A: Understanding who your prospects are allows you to create targeted “workflows” (i.e. a series of communications) for each type of prospect. Lets say you are recruiting students to a college. In that case, you have several different types of audiences: students, parents, and guidance counselors to name a few. And as you can imagine, the primary messages each of those audiences wants to hear are quite different. While that may seem obvious, few businesses in any industry are taking full advantage of tools like HubSpot to carefully craft online marketing campaigns deeply targeted to each audience – leaving room for companies who do to gain competitive advantage.

Q: What’s a workflow?
A: A workflow in HubSpot is a simply a series of emails that you schedule to be delivered over a period of time. The emails are designed to provide the information your prospects need as best as you can anticipate them, based on your Customer Discovery research. Prospects “enter” a workflow by “triggering” criteria you set, such as filling out a contact form. The trick is getting that contact form filled out in the first place. The good news is, many companies aren’t doing this yet, leaving plenty of opportunity for you.

For example:
Lets pretend I’m a student searching for the “best business degree in the midwest” on Google. (You can follow along by trying the same search and see what happens.) Personally, I’m besieged by ads to “speak to an enrollment coach now!” “request info!” “learn more!” and “enroll now!” However, the search I made was very early in the sales process (aka “Top of Funnel”), and I am not even close to being ready to be coached through enrollment, or to enroll now. (Seems kind of obvious when you look at it with a different lens, doesn’t it?) What I’m trying to do is compare different colleges, and not a single ad responded with “download a comparison of the best business degrees”. So I’ll wind up clicking on the US News Rankings link instead, and every one of those advertisers just lost the opportunity to start a conversation with me.

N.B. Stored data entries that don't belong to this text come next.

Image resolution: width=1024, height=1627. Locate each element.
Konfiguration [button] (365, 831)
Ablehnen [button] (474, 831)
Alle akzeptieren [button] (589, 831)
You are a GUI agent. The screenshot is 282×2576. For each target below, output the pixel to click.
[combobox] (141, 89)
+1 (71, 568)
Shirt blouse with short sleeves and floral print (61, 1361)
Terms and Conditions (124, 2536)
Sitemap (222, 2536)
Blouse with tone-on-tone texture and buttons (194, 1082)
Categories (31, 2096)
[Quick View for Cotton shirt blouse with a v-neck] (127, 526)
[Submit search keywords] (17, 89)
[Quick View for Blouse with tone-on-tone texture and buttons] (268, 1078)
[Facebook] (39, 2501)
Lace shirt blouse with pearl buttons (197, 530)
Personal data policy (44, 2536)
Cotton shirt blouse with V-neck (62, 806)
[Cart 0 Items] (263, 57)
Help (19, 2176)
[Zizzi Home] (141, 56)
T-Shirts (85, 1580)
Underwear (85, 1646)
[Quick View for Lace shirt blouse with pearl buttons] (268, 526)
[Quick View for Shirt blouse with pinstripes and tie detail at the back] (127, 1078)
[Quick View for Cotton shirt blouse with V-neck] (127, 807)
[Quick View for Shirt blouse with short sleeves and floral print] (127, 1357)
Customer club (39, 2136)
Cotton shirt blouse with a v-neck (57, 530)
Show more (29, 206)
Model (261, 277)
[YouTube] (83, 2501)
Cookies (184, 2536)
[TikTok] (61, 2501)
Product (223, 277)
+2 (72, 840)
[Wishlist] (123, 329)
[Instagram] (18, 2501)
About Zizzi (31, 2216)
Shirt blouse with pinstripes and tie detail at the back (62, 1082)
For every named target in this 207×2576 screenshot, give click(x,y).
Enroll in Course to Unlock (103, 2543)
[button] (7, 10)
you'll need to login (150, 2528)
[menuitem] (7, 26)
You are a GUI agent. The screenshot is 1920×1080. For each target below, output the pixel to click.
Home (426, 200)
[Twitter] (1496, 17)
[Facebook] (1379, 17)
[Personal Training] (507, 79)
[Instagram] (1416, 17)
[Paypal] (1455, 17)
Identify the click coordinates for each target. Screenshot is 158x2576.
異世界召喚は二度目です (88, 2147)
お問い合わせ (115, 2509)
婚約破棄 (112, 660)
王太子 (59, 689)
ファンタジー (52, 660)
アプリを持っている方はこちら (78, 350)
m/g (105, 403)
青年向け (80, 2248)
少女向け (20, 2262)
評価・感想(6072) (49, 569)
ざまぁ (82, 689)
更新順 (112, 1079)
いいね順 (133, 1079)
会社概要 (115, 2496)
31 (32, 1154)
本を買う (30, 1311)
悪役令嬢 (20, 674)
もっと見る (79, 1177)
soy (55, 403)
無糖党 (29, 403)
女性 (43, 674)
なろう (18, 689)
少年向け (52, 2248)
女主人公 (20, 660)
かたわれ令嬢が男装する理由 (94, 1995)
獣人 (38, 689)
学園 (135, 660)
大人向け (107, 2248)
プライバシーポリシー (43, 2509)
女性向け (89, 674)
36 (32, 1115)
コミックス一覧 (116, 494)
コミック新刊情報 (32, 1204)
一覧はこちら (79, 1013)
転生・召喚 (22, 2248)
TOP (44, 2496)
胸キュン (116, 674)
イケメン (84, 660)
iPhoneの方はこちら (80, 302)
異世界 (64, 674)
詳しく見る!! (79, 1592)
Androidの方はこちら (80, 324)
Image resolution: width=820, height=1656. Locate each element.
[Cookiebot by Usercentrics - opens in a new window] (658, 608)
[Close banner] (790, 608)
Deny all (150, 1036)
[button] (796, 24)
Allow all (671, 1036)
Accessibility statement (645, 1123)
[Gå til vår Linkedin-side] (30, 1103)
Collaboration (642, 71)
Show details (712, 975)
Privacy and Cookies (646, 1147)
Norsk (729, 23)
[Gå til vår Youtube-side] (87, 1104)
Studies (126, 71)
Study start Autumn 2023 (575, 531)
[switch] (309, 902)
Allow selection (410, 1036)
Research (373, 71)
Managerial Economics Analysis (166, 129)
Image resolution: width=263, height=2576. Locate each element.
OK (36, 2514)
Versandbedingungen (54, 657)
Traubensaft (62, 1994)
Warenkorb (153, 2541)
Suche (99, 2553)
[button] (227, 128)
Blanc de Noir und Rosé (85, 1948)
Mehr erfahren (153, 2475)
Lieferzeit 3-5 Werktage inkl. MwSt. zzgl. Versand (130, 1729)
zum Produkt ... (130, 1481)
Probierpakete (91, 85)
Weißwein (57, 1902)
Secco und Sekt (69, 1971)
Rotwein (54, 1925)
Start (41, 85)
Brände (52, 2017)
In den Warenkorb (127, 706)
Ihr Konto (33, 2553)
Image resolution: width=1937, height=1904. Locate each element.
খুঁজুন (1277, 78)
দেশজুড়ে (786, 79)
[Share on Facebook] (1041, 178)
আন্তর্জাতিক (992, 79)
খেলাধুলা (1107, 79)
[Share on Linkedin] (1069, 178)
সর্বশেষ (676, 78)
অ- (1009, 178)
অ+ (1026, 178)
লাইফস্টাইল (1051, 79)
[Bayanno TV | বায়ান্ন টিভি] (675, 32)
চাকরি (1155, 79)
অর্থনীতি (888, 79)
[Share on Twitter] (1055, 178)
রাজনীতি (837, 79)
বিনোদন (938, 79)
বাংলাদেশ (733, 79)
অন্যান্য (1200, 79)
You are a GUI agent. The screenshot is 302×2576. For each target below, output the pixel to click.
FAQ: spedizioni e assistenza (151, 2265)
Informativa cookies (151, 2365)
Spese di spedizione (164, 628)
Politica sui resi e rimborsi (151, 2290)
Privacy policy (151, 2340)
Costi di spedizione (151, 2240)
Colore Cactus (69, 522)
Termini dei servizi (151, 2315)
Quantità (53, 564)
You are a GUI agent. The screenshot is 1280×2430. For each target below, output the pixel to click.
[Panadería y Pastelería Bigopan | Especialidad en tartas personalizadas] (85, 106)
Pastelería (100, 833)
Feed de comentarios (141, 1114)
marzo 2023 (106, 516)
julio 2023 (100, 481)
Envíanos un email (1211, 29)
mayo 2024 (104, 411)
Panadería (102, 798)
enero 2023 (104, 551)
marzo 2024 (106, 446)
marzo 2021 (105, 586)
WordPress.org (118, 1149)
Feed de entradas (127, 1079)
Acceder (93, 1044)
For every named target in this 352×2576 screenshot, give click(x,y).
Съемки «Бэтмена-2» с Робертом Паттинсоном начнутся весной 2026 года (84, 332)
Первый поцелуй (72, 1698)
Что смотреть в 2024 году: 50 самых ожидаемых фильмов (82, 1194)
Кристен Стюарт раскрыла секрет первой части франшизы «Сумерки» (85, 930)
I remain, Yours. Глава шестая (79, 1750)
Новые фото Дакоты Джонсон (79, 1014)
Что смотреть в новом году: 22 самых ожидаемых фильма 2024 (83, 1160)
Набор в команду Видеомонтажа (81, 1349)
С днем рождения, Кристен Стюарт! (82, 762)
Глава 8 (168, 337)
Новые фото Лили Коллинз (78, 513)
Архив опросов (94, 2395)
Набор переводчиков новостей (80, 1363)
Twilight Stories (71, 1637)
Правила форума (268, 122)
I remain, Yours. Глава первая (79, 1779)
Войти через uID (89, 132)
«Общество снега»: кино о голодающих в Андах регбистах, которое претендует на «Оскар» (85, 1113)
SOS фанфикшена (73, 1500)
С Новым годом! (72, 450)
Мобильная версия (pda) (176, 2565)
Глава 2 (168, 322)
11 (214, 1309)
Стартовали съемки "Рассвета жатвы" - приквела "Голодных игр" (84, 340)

How could that example have ended differently?
1) Reflect the search query in your ad, such as “compare the best business degrees in the midwest”. 2) Create a custom page on your website (a landing page) that offers the comparison. 3) Offer something of value. Perhaps your custom page has an interactive tool. Perhaps you offer a downloadable guide (with your branding on it, of course.) By offering something of value, you create an opportunity to collect an email. 4) Once you have an email, you can “get to know each other” over time using a carefully crafted workflow. (HubSpot is smart enough to ask different profile questions every time a prospect returns to your site, building a profile over time – the subject for yet another future blog post!) 5) Answer the call when the prospect calls you, ready to take the next step.

In the end, the goal of sales automation with HubSpot is to make your phone ring. When your prospects already “know” you by the time they call, it will be different than the calls you’re receiving now. You’ll be answering late stage questions (at the “Bottom of the Funnel”) about how to engage your company, or how to buy Product X, because the prospect is already educated and ready to buy.